Exercise directions =
Out of the material that follows, write out exactly the lines from the line with "The height and width of the screenshot is (675, 1016)." to the line with "Given: Switch to", both ends included, and no others.

Top of Entries shown

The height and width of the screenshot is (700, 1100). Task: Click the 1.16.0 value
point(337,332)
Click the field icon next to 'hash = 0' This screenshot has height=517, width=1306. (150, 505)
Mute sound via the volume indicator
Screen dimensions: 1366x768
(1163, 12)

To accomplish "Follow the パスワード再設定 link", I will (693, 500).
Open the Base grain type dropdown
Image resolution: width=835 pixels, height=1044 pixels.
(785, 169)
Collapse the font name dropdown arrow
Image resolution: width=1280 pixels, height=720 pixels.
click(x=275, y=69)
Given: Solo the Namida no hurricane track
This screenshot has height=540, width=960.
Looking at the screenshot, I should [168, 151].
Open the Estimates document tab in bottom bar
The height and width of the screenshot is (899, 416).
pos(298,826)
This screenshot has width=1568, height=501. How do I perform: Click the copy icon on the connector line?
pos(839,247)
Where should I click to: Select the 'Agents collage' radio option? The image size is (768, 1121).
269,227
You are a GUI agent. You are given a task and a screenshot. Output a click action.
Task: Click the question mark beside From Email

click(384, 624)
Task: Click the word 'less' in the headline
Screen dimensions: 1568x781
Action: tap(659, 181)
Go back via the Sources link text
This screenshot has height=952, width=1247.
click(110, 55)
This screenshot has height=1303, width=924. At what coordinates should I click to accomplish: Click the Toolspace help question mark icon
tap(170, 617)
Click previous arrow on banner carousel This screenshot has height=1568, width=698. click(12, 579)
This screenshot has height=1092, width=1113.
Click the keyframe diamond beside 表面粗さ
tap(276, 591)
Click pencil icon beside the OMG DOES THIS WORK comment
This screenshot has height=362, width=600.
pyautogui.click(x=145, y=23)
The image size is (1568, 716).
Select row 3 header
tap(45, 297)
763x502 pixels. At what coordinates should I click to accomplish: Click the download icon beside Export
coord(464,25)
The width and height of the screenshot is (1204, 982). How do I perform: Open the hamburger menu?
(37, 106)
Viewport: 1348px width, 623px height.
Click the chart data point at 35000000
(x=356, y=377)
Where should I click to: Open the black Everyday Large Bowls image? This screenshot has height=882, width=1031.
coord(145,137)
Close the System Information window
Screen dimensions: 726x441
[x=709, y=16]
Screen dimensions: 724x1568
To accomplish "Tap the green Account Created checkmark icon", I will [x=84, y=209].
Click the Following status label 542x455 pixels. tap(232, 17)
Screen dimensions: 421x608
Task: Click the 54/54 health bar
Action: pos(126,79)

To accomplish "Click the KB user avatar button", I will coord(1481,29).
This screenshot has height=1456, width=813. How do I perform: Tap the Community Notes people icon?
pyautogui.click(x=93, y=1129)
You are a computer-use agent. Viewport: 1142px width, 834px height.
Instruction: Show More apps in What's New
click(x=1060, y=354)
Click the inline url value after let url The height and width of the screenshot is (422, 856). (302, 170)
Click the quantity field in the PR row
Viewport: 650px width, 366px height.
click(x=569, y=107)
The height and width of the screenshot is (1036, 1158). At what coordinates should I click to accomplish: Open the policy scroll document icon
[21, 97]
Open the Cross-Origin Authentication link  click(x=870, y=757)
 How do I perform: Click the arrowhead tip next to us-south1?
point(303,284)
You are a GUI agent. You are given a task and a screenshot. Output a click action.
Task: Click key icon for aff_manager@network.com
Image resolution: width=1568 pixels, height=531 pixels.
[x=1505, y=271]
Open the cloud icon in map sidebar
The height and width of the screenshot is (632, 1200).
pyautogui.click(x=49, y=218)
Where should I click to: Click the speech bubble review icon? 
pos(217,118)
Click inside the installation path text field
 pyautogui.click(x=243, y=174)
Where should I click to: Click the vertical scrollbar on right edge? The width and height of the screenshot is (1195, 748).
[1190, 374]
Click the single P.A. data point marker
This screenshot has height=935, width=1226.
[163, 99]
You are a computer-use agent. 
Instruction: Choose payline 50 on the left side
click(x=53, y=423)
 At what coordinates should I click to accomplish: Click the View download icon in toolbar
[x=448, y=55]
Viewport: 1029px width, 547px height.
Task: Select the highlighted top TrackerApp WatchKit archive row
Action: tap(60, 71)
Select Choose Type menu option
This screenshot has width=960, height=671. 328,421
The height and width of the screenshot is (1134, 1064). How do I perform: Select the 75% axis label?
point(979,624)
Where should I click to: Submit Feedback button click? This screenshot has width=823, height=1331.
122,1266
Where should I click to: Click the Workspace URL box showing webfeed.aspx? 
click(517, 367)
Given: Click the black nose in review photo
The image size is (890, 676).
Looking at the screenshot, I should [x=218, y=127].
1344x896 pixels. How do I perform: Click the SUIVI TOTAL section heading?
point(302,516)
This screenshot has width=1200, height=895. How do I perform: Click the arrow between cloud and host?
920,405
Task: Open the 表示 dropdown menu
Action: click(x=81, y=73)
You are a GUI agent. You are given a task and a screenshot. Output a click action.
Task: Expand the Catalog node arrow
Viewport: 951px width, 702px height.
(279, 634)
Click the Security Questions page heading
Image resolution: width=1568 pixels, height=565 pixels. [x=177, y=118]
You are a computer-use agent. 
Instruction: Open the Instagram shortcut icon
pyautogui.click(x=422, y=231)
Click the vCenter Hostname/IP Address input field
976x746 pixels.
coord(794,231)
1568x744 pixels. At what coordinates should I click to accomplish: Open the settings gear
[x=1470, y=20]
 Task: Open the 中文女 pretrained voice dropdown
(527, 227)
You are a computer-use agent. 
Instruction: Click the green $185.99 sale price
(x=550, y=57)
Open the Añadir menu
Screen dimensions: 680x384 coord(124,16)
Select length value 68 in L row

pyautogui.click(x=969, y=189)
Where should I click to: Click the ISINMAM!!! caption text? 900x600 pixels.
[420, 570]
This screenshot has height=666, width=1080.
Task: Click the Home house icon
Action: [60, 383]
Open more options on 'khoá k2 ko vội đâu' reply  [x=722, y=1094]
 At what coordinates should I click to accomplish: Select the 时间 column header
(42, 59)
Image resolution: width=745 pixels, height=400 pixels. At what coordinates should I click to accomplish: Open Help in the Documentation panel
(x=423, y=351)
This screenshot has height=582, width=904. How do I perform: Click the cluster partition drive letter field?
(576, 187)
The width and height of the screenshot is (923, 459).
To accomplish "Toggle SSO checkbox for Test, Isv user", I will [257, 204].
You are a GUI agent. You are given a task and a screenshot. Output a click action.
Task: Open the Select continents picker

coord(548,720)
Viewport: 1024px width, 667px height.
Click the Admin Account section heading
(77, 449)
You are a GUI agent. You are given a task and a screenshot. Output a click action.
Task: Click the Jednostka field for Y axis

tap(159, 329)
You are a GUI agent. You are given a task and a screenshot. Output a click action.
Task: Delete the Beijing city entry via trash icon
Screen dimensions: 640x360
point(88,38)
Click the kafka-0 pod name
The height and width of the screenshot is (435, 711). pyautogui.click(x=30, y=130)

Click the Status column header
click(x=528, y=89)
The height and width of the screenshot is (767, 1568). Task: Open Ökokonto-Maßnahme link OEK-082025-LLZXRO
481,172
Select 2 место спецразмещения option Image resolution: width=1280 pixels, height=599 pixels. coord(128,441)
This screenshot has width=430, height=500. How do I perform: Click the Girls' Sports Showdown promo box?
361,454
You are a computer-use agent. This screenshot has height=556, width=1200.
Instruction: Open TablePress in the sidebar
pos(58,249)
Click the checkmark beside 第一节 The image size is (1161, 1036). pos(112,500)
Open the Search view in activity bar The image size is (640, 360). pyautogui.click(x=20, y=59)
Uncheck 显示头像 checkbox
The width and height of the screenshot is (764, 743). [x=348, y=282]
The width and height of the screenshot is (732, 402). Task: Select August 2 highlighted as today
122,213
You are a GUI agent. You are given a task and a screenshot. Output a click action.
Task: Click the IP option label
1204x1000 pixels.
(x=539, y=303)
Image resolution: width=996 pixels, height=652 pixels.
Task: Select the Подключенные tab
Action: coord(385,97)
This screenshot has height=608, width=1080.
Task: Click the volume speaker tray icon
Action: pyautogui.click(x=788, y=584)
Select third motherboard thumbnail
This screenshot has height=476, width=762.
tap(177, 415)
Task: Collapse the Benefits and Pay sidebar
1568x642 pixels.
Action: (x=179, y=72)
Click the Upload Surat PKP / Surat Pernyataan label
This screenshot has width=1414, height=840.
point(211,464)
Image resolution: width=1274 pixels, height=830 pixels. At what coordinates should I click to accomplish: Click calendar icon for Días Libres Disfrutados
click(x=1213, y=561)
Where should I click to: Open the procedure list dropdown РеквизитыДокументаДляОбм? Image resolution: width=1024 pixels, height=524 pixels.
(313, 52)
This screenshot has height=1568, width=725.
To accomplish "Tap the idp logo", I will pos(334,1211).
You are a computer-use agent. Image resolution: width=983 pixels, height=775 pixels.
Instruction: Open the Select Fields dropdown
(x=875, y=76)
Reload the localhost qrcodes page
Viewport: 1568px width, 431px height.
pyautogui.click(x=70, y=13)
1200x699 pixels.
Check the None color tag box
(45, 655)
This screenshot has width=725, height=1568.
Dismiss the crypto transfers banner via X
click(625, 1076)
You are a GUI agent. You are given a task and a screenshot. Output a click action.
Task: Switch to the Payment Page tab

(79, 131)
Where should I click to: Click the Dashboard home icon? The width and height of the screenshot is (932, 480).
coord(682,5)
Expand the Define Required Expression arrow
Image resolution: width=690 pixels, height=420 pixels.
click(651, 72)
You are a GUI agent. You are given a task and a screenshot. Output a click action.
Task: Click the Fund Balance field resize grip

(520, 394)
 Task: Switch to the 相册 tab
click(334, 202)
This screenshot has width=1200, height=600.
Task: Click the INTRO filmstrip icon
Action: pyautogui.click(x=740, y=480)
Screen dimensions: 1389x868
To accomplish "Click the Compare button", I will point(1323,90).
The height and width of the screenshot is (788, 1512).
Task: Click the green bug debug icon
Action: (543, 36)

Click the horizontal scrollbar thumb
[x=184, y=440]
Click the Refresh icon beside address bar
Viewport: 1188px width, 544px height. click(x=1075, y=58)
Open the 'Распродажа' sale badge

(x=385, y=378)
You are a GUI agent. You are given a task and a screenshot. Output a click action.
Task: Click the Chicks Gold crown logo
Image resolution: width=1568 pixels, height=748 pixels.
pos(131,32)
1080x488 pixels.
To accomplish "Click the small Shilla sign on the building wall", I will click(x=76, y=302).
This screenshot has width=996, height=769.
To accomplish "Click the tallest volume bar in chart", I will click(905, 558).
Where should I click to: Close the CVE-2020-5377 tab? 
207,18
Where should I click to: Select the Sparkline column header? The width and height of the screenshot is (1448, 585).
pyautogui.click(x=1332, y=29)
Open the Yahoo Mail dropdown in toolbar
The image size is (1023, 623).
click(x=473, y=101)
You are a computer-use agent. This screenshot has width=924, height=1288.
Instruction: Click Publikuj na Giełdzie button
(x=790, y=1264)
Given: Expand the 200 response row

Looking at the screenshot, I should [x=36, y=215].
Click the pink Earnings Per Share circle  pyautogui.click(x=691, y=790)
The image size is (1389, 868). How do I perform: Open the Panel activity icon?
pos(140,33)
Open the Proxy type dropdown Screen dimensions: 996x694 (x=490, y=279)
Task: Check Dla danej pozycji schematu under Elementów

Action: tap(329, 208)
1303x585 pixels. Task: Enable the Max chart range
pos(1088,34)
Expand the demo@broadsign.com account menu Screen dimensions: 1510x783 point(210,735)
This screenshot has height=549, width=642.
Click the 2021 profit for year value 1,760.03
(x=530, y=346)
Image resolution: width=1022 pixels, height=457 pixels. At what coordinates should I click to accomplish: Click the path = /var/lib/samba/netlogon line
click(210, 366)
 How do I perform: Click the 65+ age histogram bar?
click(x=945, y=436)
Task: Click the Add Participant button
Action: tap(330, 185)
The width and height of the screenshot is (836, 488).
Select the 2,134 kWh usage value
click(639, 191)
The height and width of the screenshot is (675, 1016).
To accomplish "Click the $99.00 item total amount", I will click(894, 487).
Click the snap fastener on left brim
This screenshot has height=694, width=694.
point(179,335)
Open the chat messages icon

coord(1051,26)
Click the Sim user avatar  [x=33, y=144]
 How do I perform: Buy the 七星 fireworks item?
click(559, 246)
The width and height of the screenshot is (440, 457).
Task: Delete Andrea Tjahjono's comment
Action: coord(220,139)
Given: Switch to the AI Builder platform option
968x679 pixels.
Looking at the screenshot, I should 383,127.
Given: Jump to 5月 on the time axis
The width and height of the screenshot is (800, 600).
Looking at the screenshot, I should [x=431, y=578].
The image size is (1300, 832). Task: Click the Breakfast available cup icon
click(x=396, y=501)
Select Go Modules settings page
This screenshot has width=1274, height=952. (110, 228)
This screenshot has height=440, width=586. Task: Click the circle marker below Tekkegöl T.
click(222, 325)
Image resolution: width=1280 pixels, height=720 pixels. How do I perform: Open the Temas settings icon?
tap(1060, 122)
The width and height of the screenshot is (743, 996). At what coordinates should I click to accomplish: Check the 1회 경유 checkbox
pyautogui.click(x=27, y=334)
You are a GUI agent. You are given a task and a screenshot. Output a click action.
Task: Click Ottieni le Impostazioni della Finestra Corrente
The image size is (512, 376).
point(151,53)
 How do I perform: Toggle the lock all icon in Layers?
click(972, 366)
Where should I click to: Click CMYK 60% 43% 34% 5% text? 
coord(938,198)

Bottom of Entries shown

Answer to the exercise =
The height and width of the screenshot is (675, 1016).
To accomplish "Click the $99.00 item total amount", I will click(894, 487).
Click the snap fastener on left brim
This screenshot has height=694, width=694.
point(179,335)
Open the chat messages icon

coord(1051,26)
Click the Sim user avatar  [x=33, y=144]
 How do I perform: Buy the 七星 fireworks item?
click(559, 246)
The width and height of the screenshot is (440, 457).
Task: Delete Andrea Tjahjono's comment
Action: coord(220,139)
Given: Switch to the AI Builder platform option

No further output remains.